§ Exercise
Each line from the start of the listing below through the line containing "Gear & Nursery (1000, 209)" should be reproduced exactly, with no others.

§ Material shown
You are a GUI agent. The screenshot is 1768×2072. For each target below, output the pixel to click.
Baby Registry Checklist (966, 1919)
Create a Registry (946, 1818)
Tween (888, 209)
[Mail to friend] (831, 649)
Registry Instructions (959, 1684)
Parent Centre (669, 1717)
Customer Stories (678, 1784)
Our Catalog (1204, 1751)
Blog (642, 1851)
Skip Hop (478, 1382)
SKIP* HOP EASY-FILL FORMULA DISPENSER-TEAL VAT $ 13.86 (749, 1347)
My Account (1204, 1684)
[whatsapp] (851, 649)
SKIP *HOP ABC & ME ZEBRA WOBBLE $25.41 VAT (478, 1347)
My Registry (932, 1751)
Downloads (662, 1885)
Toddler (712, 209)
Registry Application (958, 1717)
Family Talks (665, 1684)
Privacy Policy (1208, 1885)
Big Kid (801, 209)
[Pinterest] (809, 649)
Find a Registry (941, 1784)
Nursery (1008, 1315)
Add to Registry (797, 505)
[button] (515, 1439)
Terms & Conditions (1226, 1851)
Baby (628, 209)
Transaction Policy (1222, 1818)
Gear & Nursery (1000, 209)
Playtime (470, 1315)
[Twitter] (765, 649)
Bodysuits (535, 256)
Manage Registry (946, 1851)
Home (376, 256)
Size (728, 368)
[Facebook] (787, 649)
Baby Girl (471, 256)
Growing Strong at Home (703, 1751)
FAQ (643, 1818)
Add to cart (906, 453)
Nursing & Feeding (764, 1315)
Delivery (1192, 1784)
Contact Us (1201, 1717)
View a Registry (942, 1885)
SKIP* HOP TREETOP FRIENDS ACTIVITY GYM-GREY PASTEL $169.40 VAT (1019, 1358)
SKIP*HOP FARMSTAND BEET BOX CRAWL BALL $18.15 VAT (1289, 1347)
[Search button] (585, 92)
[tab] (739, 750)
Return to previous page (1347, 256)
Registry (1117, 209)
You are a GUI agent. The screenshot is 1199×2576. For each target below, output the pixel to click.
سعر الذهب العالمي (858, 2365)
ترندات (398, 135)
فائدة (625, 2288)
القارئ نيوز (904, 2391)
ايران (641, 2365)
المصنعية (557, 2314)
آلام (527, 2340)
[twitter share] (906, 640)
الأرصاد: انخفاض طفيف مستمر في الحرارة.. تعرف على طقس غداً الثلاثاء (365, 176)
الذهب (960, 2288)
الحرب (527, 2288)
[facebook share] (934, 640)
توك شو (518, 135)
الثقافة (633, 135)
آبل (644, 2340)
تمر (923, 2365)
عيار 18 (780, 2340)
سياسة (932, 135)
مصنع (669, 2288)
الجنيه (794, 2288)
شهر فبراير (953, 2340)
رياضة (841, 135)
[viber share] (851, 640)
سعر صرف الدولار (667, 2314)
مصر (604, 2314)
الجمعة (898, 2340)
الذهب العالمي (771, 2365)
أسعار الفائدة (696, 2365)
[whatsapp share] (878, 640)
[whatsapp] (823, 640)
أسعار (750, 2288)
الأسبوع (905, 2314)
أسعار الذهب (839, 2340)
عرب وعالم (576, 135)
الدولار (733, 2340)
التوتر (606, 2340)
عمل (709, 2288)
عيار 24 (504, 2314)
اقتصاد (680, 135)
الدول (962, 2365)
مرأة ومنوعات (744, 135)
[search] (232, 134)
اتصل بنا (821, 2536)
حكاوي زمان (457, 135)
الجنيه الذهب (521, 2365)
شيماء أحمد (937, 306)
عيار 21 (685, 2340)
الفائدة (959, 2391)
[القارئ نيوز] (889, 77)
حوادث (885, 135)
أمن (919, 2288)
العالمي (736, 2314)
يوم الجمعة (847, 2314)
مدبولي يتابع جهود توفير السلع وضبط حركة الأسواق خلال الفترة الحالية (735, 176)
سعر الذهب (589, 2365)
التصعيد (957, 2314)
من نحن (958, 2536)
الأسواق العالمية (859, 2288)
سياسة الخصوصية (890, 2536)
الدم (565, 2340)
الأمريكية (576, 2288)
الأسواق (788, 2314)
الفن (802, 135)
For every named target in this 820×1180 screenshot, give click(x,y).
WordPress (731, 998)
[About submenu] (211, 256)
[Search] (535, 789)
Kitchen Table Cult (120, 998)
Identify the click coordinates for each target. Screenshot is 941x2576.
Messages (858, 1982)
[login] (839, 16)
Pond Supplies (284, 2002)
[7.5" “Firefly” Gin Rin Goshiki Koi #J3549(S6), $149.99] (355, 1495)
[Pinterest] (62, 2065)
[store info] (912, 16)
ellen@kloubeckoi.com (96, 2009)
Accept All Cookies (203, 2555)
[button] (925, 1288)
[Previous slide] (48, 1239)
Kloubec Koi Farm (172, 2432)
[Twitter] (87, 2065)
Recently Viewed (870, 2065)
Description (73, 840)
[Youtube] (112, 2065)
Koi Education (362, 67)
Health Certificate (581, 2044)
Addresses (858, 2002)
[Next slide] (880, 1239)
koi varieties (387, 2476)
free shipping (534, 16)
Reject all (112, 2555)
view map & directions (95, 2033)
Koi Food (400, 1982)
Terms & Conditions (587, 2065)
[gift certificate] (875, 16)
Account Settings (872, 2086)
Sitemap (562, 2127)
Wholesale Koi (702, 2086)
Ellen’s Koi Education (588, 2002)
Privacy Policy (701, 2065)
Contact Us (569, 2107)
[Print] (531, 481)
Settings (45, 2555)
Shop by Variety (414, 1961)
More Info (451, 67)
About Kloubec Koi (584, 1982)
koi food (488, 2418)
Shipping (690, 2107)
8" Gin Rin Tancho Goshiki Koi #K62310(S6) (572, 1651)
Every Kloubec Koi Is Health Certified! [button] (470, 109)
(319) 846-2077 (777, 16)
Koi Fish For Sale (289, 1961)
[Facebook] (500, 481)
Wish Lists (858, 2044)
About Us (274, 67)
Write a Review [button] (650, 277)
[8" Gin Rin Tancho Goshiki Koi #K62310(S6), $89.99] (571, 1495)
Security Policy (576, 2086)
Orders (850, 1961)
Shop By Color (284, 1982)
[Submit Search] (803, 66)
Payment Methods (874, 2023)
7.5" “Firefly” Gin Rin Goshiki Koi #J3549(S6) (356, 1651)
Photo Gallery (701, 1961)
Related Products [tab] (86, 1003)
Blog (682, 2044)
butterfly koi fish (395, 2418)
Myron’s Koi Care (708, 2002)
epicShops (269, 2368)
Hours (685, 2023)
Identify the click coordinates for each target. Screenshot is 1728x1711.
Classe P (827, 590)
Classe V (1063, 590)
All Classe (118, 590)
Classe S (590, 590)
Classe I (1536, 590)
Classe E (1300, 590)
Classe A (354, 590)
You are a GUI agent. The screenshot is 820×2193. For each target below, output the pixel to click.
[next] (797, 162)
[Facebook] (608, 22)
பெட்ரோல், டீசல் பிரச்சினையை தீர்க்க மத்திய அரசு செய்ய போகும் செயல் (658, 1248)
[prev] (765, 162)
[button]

§ Task answer
You are a GUI agent. The screenshot is 1768×2072. For each target below, output the pixel to click.
Baby Registry Checklist (966, 1919)
Create a Registry (946, 1818)
Tween (888, 209)
[Mail to friend] (831, 649)
Registry Instructions (959, 1684)
Parent Centre (669, 1717)
Customer Stories (678, 1784)
Our Catalog (1204, 1751)
Blog (642, 1851)
Skip Hop (478, 1382)
SKIP* HOP EASY-FILL FORMULA DISPENSER-TEAL VAT $ 13.86 (749, 1347)
My Account (1204, 1684)
[whatsapp] (851, 649)
SKIP *HOP ABC & ME ZEBRA WOBBLE $25.41 VAT (478, 1347)
My Registry (932, 1751)
Downloads (662, 1885)
Toddler (712, 209)
Registry Application (958, 1717)
Family Talks (665, 1684)
Privacy Policy (1208, 1885)
Big Kid (801, 209)
[Pinterest] (809, 649)
Find a Registry (941, 1784)
Nursery (1008, 1315)
Add to Registry (797, 505)
[button] (515, 1439)
Terms & Conditions (1226, 1851)
Baby (628, 209)
Transaction Policy (1222, 1818)
Gear & Nursery (1000, 209)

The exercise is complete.